8
votes

I am streaming data into a BigQuery table.

  • Delete the old table
  • Create a new table with same name and same schema
  • Stream data into new table

I had done this quite a few times before, it was working fine. But recently I started to see the above approach not working.

After streaming is done (no error reported), I query the table, sometimes it worked. Sometimes, I got empty table. (Same script, same data, run many times, the results are different. Sometimes works, sometime not.)

And to add to the mystery, when I streamed large amount data, it seemed working most of the times. But when I streamed small amount data, then it failed most of the times.

But if I just do

  • Create a new table
  • Stream data into the new table

It always works.

I tried this both in Google Apps Scrip and PHP Google Cloud Client Library for BigQuery. I had the same problems.

So I tried this in Google Apps Script

  • Delete the old table
  • Sleep 10 seconds, so the delete job should be done
  • Create a new table with same name and same schema
  • Sleep 10 seconds, so the create job should be done
  • Stream data into new table

It still gave me the same problems.

But there are no error reported or logged.

Additional Information:

I tried again.

If I wait until the stream buffer is empty, and then run the script. The results are always correct. The new data streamed into the new table successfully.

But if I run the script, right after previous running, then the results are empty. The data is not streamed into the new table.

So error seems happening when I "delete the old table and create the new table" when stream buffer is not empty.

But according to the answer from this thread, BigQuery Stream and Delete while streaming buffer is not empty?,

the old table and new table (even they are with the same name and same schema), they are with two different "object id". They are actually two different tables. After I delete the old table, the old records in stream buffer would be dropped too.
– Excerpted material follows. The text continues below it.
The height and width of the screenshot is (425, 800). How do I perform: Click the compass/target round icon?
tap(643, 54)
Stream buffer is empty or not, it should not affect my next steps, create a new table and stream new data to the new table.
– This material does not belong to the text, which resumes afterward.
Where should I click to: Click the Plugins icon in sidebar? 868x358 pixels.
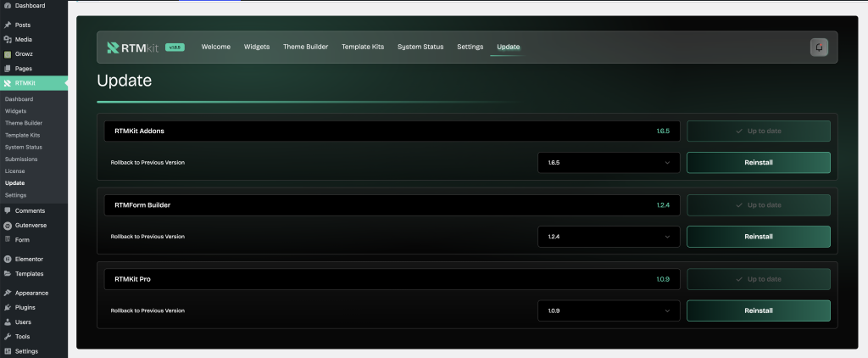(8, 307)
On the other hand, if I try to "truncate old table", instead of "delete old table and create a new table", while there might still be data in stream buffer, then "DML statement cannot modify data still in stream buffer", so "truncate old table" would fail.
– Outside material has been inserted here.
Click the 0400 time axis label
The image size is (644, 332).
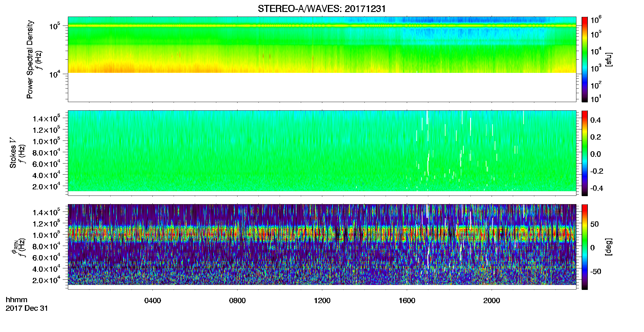click(153, 301)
In simple words, in this use case,

  • I cannot truncate the old table, because the steam buffer may not be empty.
  • I am supposed to "delete old table and create new table, then stream data to new table". But it seems it is the root of my current problems, my new data cannot be streamed to new table (even the new table is with a new object id, and it should not be affected by the fact I just delete an old table)
2
You asked a similar question previously in stackoverflow.com/q/48331407/6253347, and Graham shared cloud.google.com/blog/products/gcp/…, which explains what you are seeing. You should truncate the table rather than deleting and recreating with the same schema...Elliott Brossard
@ElliottBrossard, my understanding of the answer from stackoverflow.com/q/48331407/6253347 is opposite. I thought I should delete the old table and create a new table. Because the object id is different, so they are two new tables actually. "1) Correct. The "object id" is different and remaining records will be dropped." - so if I drop the old table, the remaining records in buffering for the old table would be dropped too. they would not stream into new table. Then I will stream new data to new table, the new table is with new object id, so the new records will be streamed to new table.searain
@ElliottBrossard 2) Kinds of correct. DML statement cannot modify data still in stream buffer. However, the statement will fail if it tries to touch rows still in stream buffer." If I truncate the table, then there are some records that might be still in stream buffer, when I truncate the table, the statement would fail. So my understanding is I should delete old table and create a new table, instead of truncate the old table.searain

2 Answers

3
votes

Avoid truncating and recreating tables while streaming.

From the official docs:

https://cloud.google.com/bigquery/troubleshooting-errors#streaming

Table Creation/Deletion - Streaming to a nonexistent table will return a variation of a notFound response. Creating the table in response may not immediately be recognized by subsequent streaming inserts. Similarly, deleting and/or recreating a table may create a period of time where streaming inserts are effectively delivered to the old table and will not be present in the newly created table.

Table Truncation - Truncating a table's data (e.g. via a query job that uses writeDisposition of WRITE_TRUNCATE) may similarly cause subsequent inserts during the consistency period to be dropped.

To avoid losing data: Create a new table with a different name.

1
votes

I posted in another thread of mine regarding streaming into BigQuery. Now as a rule, I am trying to avoid streaming if I can.

  • Load the data to Cloud Storage
  • Then load data from Cloud Storage to BigQuery

Which will solve many streaming related issues.